Written problem – Write out the items below again, swapping every "pixels" for "px" and keeping everything else the same. Leave the pictures out.

Record excerpts –
------------------------------------------------------------
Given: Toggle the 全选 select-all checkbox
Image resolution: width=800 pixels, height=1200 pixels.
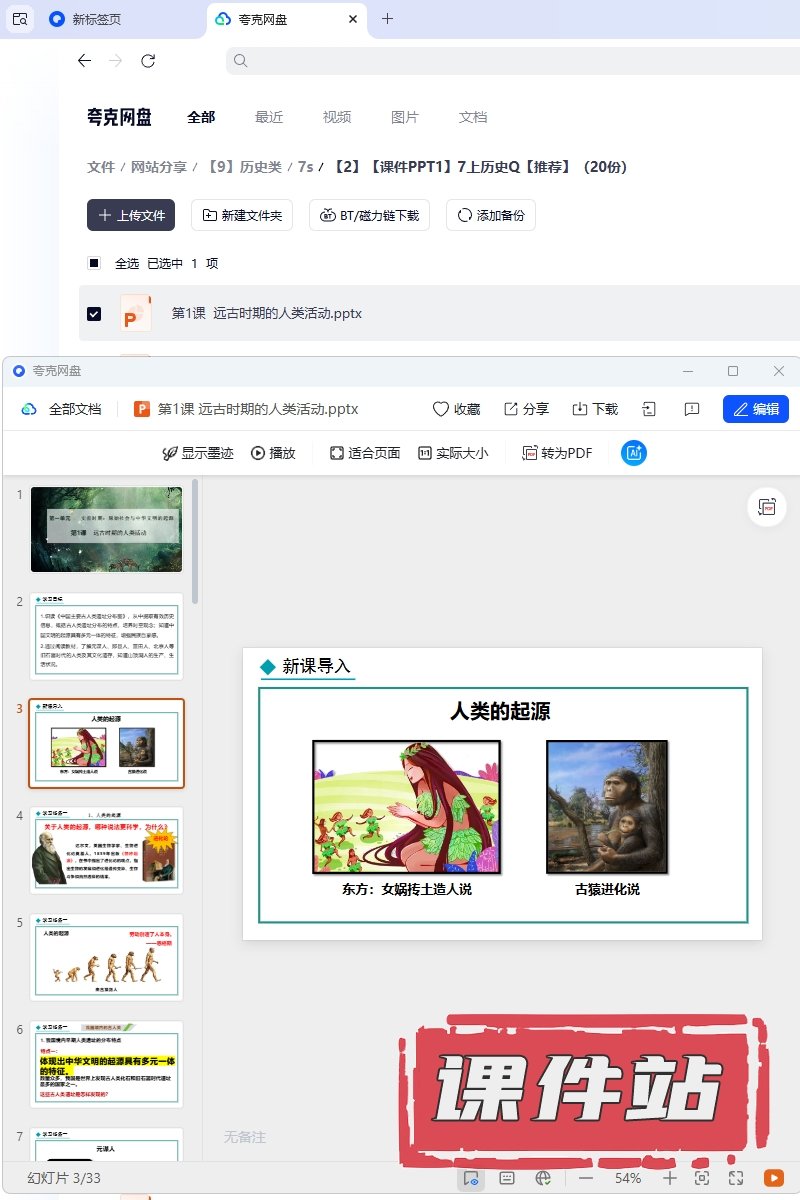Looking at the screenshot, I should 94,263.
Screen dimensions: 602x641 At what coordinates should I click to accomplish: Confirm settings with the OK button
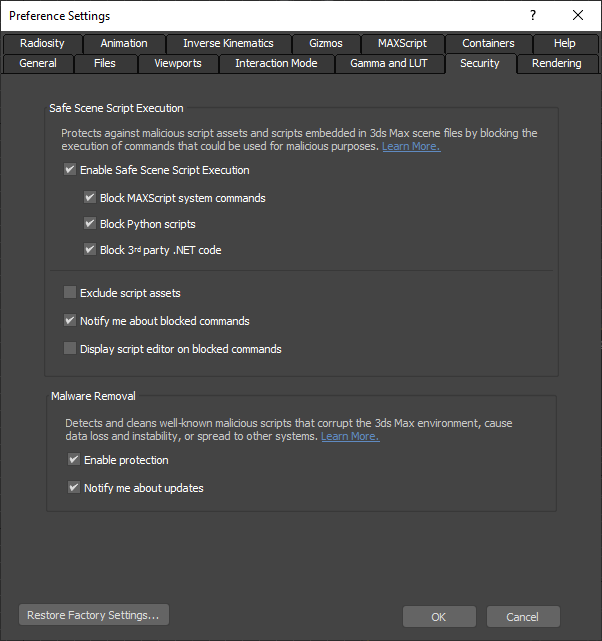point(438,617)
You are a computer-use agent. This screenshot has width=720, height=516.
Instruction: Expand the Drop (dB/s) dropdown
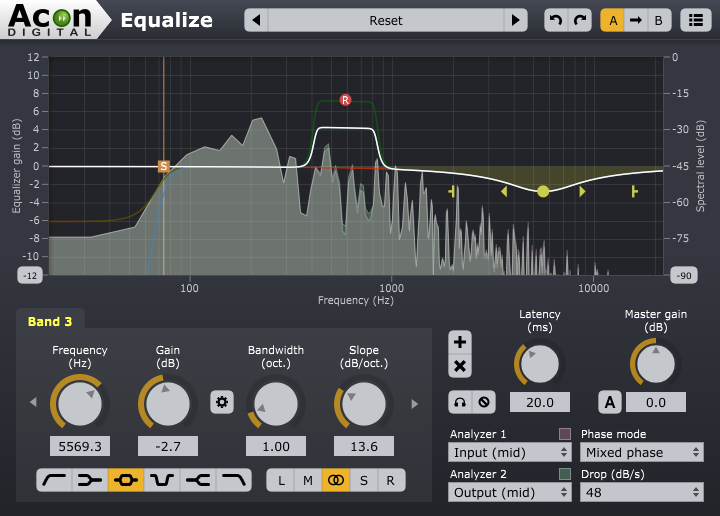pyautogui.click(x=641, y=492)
------------------------------------------------------------
Written answer –
Given: Toggle the 全选 select-all checkbox
Image resolution: width=800 px, height=1200 px.
Looking at the screenshot, I should 94,263.
Screen dimensions: 602x641 At what coordinates should I click to accomplish: Confirm settings with the OK button
point(438,617)
You are a computer-use agent. This screenshot has width=720, height=516.
Instruction: Expand the Drop (dB/s) dropdown
pyautogui.click(x=641, y=492)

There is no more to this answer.